* **Exercício**: Cite, do texto sobre a perda do idioma na Islândia, o trecho que começa em "UM PAÍS ESTÁ" e termina em "mais de demora.", incluindo essas palavras.

* **Trecho do documento**:
☆ ☆ ☆ ☆ ☆ ☆ ☆
UM PAÍS ESTÁ PERDENDO SEU IDIOMA
Idiomas se modificam ao longo do tempo: algumas palavras caem em desuso, outras mudam seu significado, mais algumas surgem adaptadas de línguas diferentes, mesmo que distantes, ou simplesmente aparecem fruto de modismos. Além disso, em fronteiras é bastante normal que surjam quase que novos dialetos, uma vez que tornam de uso comum palavras de ambos os lados. Tudo isso dá vida ao falar, em primeiro lugar. Depois as alterações podem chegar também à forma de se escrever, com um tanto a mais de demora.
Há nações no mundo que têm mais de um idioma oficial. O que não é nada comum é que um povo plenamente desenvolvido vá deixando de usar sua própria língua, substituindo essa sua identidade cultural e histórica básica por outra, vinda do exterior. Pois isso, segundo se sabe, está ocorrendo com a Islândia. Ainda torço para ser distorcida essa informação, mas não é o que se apresenta, segundo relatam habitantes daquele país mesmo.
☆ ☆ ☆ ☆ ☆ ☆ ☆
* **Material fornecido**:

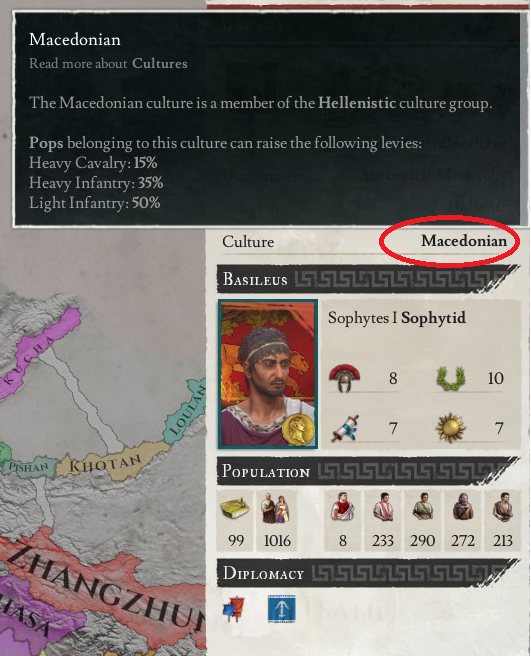Click the freemen pop icon showing 290
531x656 pixels.
(423, 507)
☆ ☆ ☆ ☆ ☆ ☆ ☆
* **Resposta**:
UM PAÍS ESTÁ PERDENDO SEU IDIOMA
Idiomas se modificam ao longo do tempo: algumas palavras caem em desuso, outras mudam seu significado, mais algumas surgem adaptadas de línguas diferentes, mesmo que distantes, ou simplesmente aparecem fruto de modismos. Além disso, em fronteiras é bastante normal que surjam quase que novos dialetos, uma vez que tornam de uso comum palavras de ambos os lados. Tudo isso dá vida ao falar, em primeiro lugar. Depois as alterações podem chegar também à forma de se escrever, com um tanto a mais de demora.